If you’re investing capital in the improvement of a building or other real estate, there’s a good chance that the project will involve demolishing and/or removing some of the property. If that’s the case, it’s important to make a “partial disposition election” early in the project to preserve valuable tax benefits. This election is easily overlooked, especially when demolition or removal occurs at or near the beginning of a multi-month or multi-year project. But failure to make the election on a timely basis can lead to the loss of these benefits.

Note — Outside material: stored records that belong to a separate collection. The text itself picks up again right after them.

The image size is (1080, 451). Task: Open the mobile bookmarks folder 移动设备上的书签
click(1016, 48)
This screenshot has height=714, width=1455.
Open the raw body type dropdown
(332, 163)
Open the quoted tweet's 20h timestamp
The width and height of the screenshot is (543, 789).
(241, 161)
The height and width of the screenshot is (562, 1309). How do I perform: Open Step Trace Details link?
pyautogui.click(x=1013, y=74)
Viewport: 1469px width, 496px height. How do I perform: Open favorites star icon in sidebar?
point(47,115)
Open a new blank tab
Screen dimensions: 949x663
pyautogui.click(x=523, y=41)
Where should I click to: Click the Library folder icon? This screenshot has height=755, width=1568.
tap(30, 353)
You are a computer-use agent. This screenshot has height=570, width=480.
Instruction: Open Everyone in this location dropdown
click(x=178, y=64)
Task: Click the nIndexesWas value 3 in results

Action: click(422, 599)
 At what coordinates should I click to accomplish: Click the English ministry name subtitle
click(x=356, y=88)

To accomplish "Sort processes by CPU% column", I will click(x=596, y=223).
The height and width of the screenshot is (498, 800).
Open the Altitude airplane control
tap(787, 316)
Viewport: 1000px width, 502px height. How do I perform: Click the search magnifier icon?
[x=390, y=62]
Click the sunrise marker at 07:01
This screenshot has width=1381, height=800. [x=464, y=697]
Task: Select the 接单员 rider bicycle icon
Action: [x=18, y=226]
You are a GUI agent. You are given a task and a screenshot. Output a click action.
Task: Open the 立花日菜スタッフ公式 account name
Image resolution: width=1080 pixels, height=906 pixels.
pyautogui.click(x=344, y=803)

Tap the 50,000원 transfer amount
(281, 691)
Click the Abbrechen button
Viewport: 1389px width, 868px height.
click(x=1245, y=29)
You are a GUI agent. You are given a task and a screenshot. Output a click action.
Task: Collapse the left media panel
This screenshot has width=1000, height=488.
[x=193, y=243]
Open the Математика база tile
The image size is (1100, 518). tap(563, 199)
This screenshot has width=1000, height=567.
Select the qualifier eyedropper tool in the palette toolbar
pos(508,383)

Current tax regulations provide that if you demolish or remove a portion of real property as part of an improvement project, you may 1) claim a loss by making a partial disposition election (generally, this means writing off the remaining adjusted basis of the demolished or removed portion of the property), and 2) deduct, rather than capitalize, the removal costs (which, in many cases, are substantially greater than the loss). To enjoy these benefits, you must make a partial disposition election by claiming the loss on your tax return for the year in which the disposition occurs and deduct the removal costs on that return. This can be confusing because under previous rules removal costs would not have been deductible. Rather, they were required to be capitalized to the improved property in the year it was placed in service. In other words, there was no reason to worry about the tax treatment of removal costs in the year they were incurred.
Under current rules, however, if you demolish/remove a portion of real property in year one of a project but fail to make a partial disposition election on your return for that year, you’ll lose the ability to claim a partial disposition loss and deduct the removal costs. If you miss this opportunity, it may be possible to apply to the IRS for permission to file a late election, but this process is fraught with uncertainty and can be expensive.